Sunday, February 15, 2009

Machine Gun Kelly (1958)


Director: Roger Corman

Starring: Charles Bronson, Susan Cabot, Morey Amsterdam

More Info: IMDB

Tagline: Without His Gun He Was Naked Yellow!

Plot: Follow the exploits of Machine Gun Kelly from his days as a notorious bank robber to his downfall into the hands of the law.



My Rating: 5.5/10

Would I watch it again? Sorry, Charlie. Nope.


Bronson = Badass! He doesn't say much...he doesn't have to.


Boy, oh, boy I was ready for this one. One of the all-time biggest badasses starring as the notorious gangster of the Great Depression? WOW! What a ride this was going to be. Nope. I was just taken for a ride, instead.

Here's Bronson in one of his earliest starring roles. He's really the only reason to watch this and it's probably the Bronson fans that would even want to. It's more drama than anything else. After the fantastic, rapid-fire, whizz-bang opening credits/bank robbery scenes it's all downhill form there. Btw, Gerald Fried's hot jazz & Dixieland score is loads of fun. His riff on the Dixieland classic, That's a Plenty, kicks.


We don't get much action other than the aforementioned opening, a failed robbery attempt and a weak shootout with the law at the end. The rest is just melodramatic filler showing us Kelly's phobias, his dominating and manipulative woman, and the overall weak and flawed man that he supposedly is. I don't know much about the real MGK but I'm willing to bet he wasn't as much of a pussy as he's portrayed here. It's too bad, too, because you've got CHARLES "FREAKING" BRONSON playing the guy.


There is one great line that will always stick out for me. Kelly and a couple of his gang are killing some time in a room when his doll comes in to stir things up. The tension is high and it isn't long before Kelly and Howard go at it when Howard pulls and knife and says...


"I'm gonna carve a map of hell on your kisser!"


"Come on. I'll stitch a new belt right across your belly!"

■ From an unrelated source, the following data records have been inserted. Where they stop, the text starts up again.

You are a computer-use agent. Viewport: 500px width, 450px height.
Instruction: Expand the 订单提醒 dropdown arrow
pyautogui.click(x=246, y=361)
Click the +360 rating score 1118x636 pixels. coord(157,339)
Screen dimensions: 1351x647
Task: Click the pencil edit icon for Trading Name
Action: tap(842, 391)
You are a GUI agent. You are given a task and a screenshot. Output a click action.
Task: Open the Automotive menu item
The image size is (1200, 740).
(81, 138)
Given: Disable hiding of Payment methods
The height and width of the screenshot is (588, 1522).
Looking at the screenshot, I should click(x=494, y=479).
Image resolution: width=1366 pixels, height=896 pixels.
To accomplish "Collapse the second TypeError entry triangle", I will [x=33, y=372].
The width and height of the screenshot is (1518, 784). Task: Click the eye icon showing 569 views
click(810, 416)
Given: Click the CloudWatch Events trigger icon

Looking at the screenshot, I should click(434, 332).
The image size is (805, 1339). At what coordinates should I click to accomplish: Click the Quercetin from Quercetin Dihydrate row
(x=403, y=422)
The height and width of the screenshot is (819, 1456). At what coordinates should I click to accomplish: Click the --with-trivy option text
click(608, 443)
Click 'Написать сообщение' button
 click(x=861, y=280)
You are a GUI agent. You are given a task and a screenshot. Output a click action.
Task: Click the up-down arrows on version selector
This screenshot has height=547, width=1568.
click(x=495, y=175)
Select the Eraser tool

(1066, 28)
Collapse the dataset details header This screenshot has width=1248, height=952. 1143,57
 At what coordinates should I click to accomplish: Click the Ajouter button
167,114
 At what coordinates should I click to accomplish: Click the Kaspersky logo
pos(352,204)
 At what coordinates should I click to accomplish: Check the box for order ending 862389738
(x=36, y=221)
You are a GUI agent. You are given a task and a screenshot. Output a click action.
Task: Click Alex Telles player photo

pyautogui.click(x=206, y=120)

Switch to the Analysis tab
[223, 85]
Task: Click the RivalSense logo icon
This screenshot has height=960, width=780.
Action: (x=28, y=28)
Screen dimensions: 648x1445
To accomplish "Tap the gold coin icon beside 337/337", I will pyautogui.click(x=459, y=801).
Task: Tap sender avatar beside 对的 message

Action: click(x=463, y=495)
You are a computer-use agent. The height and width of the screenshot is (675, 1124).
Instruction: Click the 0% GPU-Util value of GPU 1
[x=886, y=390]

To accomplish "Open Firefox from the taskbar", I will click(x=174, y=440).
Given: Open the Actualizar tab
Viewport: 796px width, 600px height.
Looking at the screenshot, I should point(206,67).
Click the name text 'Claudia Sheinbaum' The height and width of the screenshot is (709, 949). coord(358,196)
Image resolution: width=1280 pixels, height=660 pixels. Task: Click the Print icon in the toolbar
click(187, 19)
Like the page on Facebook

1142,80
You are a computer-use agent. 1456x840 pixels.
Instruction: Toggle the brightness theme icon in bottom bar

Sweet! Not the best of retorts from Kelly, though. But that's indicative of how this film plays out. It's not nearly as good as it should be considering what the film makers had to begin with. The script is the biggest flaw. It's simply not interesting enough to hold an audience's attention. As with a lot of films about real life people, the real story is often far more interesting than the ones created by the screenwriters. You know, the ones with the "creative" license to do anything but take the approach of "I can take something really interesting and make it boring". Case in point: MACHINE GUN KELLY (1958).